I reach Davie on his cell. As usual, we exchange small talk and when I tell him that some garden-state gumshoe is looking for a car he rented he sounds confused, “The rental car? I returned it to the lot.”

I call flatfoot back to tell him that the car was returned to the rental lot, but he informs me that the security footage clearly shows that it was never returned.

I phone Davie and without a whiff of wrongdoing he assures me, “Well, I did return it but I can’t talk now because I’m driving. I’ll ring ya' later.” The call ends and only then do I recall that Davie doesn’t own a car. If he returned the rental, then what the heck is he driving? I try his cell again but he no longer picks up my calls—ever.

The investigator continues to phone me on a near daily basis. I press upon him that Davie is no longer talking to me, but I know what this bloodhound’s thinking; it’s a family operation—a large car thieving ring involving a boat load of relatives that spans at least two states. He’s even interviewed my 88-year-old mother!

I phone my mother. Her theory, despite the fact that I’ve verified the precinct and the agent, is that this detective is actually someone posing as a police officer. “Why would anyone do that?” I ask my mother. “For fun,” she says. “People don’t have very much to do these days.” And then she drops a bomb, “Davie rented a car to go to the airport.”

I phone the detective to suggest he check the airport parking lot, but he’s already done that and the car is not there. Then I remember asking Davie for his flight information and how he smoothly skirted the question without even mentioning the name of the airline. He only said that he was going to California to live in an airplane hangar with no address.

I search the internet and discover that stealing rental cars is a thing and it happens quite frequently. Rental cars are fairly easy to get and once pinched, complicated to recover mostly because police departments don’t have the time or manpower to pursue such cases. I conclude that my crazy cousin just swiped a car and that said car is long gone. He may have even bagged more than one over the years.

The next time Sherlock calls, I ask him not to call me anymore. I know that he must abide by this, at least for now. I never hear from him again. Days turn into weeks, and weeks into months. I pine to hear Davie’s voice. In so many ways, he was my lifeline; the only person with whom I could really talk; the one who really saw and appreciated me for who I am.

As a coping mechanism, I practice considering him dead by imagining his funeral. In each new daydream, I build upon the details. Open coffin or urn? Maybe he was cremated; a mix of attendees or only car thieves?
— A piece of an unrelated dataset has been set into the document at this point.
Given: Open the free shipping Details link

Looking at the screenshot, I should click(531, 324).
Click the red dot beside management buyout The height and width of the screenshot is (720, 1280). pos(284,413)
I decide upon a smattering of family and underworld figures surrounded by aromatic white lilies. The phone rings. It’s Davie! We talk as if no time had passed, mostly about the weather and how happy he is in California. I don’t mention the detective or the car. It’s not worth it. He’ll only hang up on me and possibly never call again. I do ask what he’s doing for a living and he tells me that he ships auto parts overseas, and I pretend not to hear it.